__TASK DIRECTIONS__. Without pictures, repeat the lines of the entries from the one containing "You are a computer-use" through the last, both ends included, and nothing else.

__________________________________________________

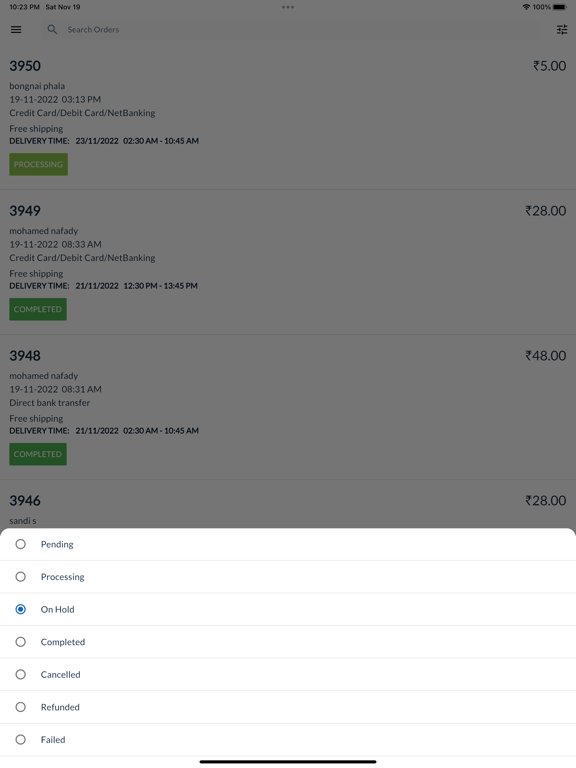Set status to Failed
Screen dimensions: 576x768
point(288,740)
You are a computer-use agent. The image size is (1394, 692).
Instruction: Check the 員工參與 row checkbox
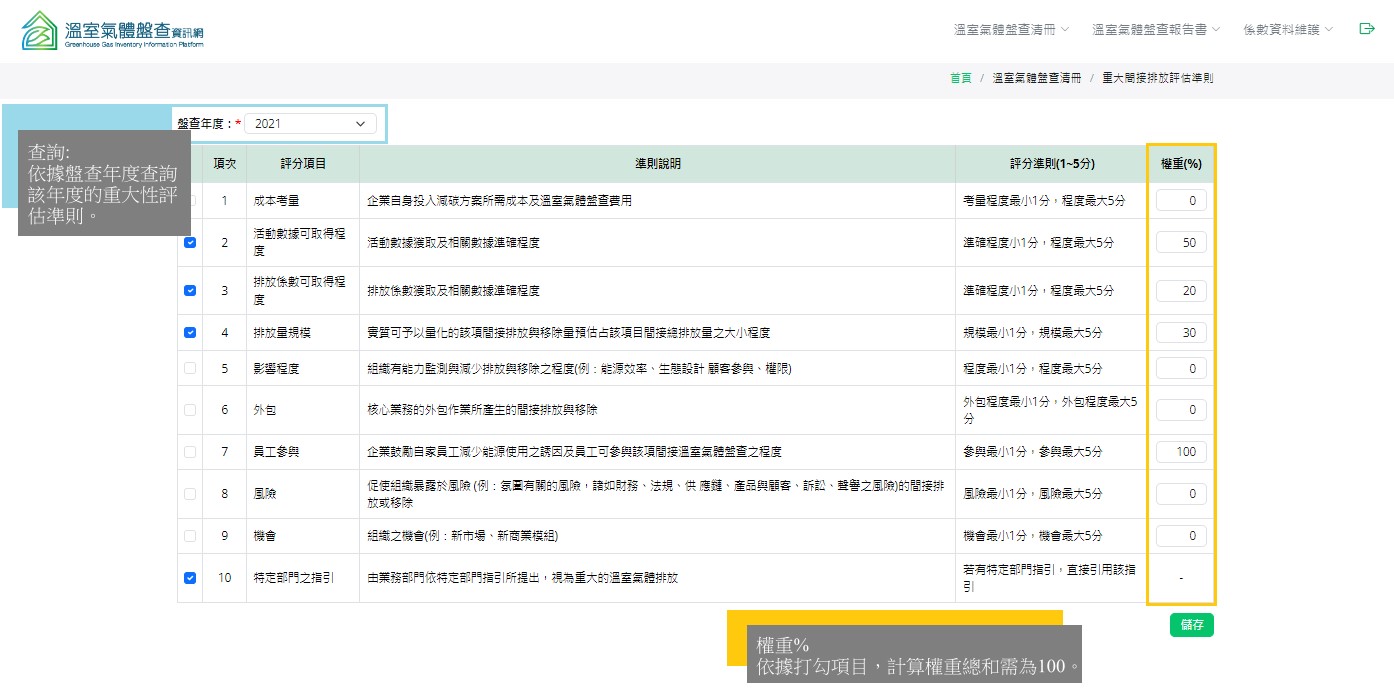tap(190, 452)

__________________________________________________

__YOUR SOLUTION__.
You are a computer-use agent. The image size is (1394, 692).
Instruction: Check the 員工參與 row checkbox
tap(190, 452)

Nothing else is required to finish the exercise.